• **Problem requirements**
Retype each of the following items exactly as it appears, without changing any characters, line breaks, or spacing.

• **Exercise materials**
◇ ◇ ◇ ◇ ◇

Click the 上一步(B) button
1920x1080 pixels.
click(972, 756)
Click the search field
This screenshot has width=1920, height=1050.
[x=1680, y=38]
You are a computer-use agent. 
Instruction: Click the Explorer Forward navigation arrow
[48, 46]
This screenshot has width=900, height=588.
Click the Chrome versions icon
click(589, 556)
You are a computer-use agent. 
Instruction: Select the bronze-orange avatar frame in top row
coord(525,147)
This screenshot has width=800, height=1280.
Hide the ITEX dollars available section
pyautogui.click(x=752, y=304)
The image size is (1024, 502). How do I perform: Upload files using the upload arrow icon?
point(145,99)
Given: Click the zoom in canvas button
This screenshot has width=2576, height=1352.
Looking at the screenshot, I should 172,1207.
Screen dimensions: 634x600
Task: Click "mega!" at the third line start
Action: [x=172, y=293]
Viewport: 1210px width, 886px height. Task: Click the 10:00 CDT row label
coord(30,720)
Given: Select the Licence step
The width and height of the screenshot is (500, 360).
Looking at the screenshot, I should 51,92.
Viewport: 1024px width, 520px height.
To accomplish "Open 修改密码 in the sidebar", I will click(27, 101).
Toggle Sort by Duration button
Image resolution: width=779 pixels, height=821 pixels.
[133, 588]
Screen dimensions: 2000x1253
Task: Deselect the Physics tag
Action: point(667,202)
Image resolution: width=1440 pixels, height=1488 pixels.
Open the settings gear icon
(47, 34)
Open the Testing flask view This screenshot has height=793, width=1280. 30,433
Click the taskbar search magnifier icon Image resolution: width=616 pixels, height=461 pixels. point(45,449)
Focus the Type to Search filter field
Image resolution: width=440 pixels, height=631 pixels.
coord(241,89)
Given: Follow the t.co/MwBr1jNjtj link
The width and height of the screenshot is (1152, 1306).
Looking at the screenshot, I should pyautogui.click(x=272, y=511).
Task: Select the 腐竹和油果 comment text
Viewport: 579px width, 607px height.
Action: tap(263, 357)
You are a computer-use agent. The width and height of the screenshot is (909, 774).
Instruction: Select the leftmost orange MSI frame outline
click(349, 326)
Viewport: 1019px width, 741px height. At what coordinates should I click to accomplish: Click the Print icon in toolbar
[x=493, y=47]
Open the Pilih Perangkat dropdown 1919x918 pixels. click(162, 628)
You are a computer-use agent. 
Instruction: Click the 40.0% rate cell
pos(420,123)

◇ ◇ ◇ ◇ ◇

• **Exercise result**
Click the 上一步(B) button
1920x1080 pixels.
click(972, 756)
Click the search field
This screenshot has width=1920, height=1050.
[x=1680, y=38]
You are a computer-use agent. 
Instruction: Click the Explorer Forward navigation arrow
[48, 46]
This screenshot has width=900, height=588.
Click the Chrome versions icon
click(589, 556)
You are a computer-use agent. 
Instruction: Select the bronze-orange avatar frame in top row
coord(525,147)
This screenshot has width=800, height=1280.
Hide the ITEX dollars available section
pyautogui.click(x=752, y=304)
The image size is (1024, 502). How do I perform: Upload files using the upload arrow icon?
point(145,99)
Given: Click the zoom in canvas button
This screenshot has width=2576, height=1352.
Looking at the screenshot, I should 172,1207.
Screen dimensions: 634x600
Task: Click "mega!" at the third line start
Action: [x=172, y=293]
Viewport: 1210px width, 886px height. Task: Click the 10:00 CDT row label
coord(30,720)
Given: Select the Licence step
The width and height of the screenshot is (500, 360).
Looking at the screenshot, I should 51,92.
Viewport: 1024px width, 520px height.
To accomplish "Open 修改密码 in the sidebar", I will click(27, 101).
Toggle Sort by Duration button
Image resolution: width=779 pixels, height=821 pixels.
[133, 588]
Screen dimensions: 2000x1253
Task: Deselect the Physics tag
Action: point(667,202)
Image resolution: width=1440 pixels, height=1488 pixels.
Open the settings gear icon
(47, 34)
Open the Testing flask view This screenshot has height=793, width=1280. 30,433
Click the taskbar search magnifier icon Image resolution: width=616 pixels, height=461 pixels. point(45,449)
Focus the Type to Search filter field
Image resolution: width=440 pixels, height=631 pixels.
coord(241,89)
Given: Follow the t.co/MwBr1jNjtj link
The width and height of the screenshot is (1152, 1306).
Looking at the screenshot, I should pyautogui.click(x=272, y=511).
Task: Select the 腐竹和油果 comment text
Viewport: 579px width, 607px height.
Action: tap(263, 357)
You are a computer-use agent. The width and height of the screenshot is (909, 774).
Instruction: Select the leftmost orange MSI frame outline
click(349, 326)
Viewport: 1019px width, 741px height. At what coordinates should I click to accomplish: Click the Print icon in toolbar
[x=493, y=47]
Open the Pilih Perangkat dropdown 1919x918 pixels. click(162, 628)
You are a computer-use agent. 
Instruction: Click the 40.0% rate cell
pos(420,123)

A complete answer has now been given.